PICO Training: Power

Training & Strategy Reflections & Trainings

February 10, 2009 | Download Document

PICO Training
Power

Context:

We are interested in developing leaders' understanding of power and the dynamics of the power arena. 

Learning Objectives:

  1. Understand that power is is neutral and refers to the ability to act.
  2. Power is necessary to achieve organizational goals.
  3. It's important to be comfortable with and understand our own power and our organizational power.

Key Principles:

Relationships are based on quid pro quo

Power is taken, not given

Power is best when channeled

No permanent friends, no permanent enemies

Potential Faith References:

 

Outline of Training on Power #1 - What is Power? 

Power is the ability to act; it is neither good or bad, it's neutral

Power is a product of relationship.

Communities where people have relationships with one another have the ability to act.  The have power. Communities where people are isolated from one another are powerless; they lack the ability to act, and to defend themselves.

To build power, we must build relationships, with one another, with public officials, and with others who have power.

In the public arena, power comes in two forms: organized people and organized money.  We are in the organized people business. Most political activity is driven by organized money, or campaign donations.

Training on "power"

Purpose of this training- to have leaders critically examine their assumptions about power and to think about power in a positive way

- Introduce idea, write "power" on board

- Ask leaders how they react to the concept of power, how do they feel about it?

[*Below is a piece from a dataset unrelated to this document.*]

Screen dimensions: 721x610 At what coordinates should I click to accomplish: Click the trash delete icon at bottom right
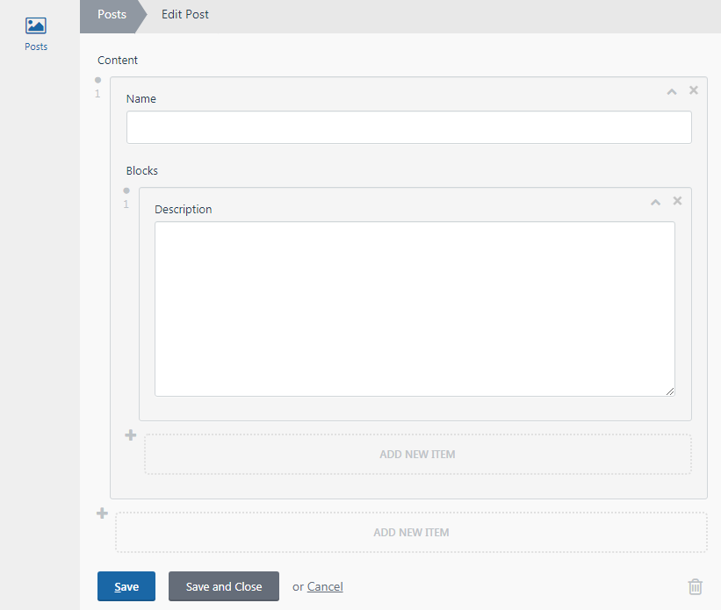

- Do they think of power as a good thing? A bad thing? Do they want power? How do they perceive powerful people? Do they think of themselves as powerful people?

- Explore negative and positive notions of power common in our broader culture (power corrupts etc..)

- Put forward PICO's definition of power as the ability to act,

- Depending on the situation, you may further define power (power in relationship, power as organized money or organized people)

- Discuss the pros and cons of having power- what do we gain as a community by having power?  What happens if we do not have power?  What is our current situation?


Outline of Training on Power #2- How does Power function?

The power arena has its own rules. Those in the power arena only respect others who understand how power works (power respects power).

What are some of the rules of the power arena?

#1 Power rests in relationships. Relationships are based on quid pro quo, or "something for something."  In strong relationships, both parties benefit. To build a relationship, it is key to understand the interests of the other party.

#2- No permanent friends, no permanent enemies.  Relationships in the power arena are based on interests.

 #3- Power is given, not taken.  Those in power typically do not share their power.  To gain power, we have to be willing to take power.  Change requires tension

#4- Power is best when channeled.  We act most effectively when we focus our efforts and when we are clear about what we want.

#5- Real power is often hidden.  Many powerful interests in our communities operate behind the scenes. Their power is greater when it is hidden.  When it is brought out in the light of day, this kind of power loses some of its potency.

Outline of Training on Power #3 - "Power respects power"

- Begin discussion by raising the question "From our research meeting and/or from our actions, what are we learning about the power arena?"

- A PICO principle is that power only respects itself, or power respects power.  This means that the power arena has its own rules.  Those in power only respect others who know the rules.  Some of those rules are:

- relationships are based on quid pro quo

- power is taken, not given

- power is best when channeled

- no permanent friends, no permanent enemies

- Over the last few months, where we have seen these principles put into practice?  How do elected officials in our community use these principles?

- How do these principles help us develop strategy?  Which power principle is most relevant right now?

- How have we gained the respect of those in power?  When have we demonstrated our knowledge of the rules? What could we do to gain more power?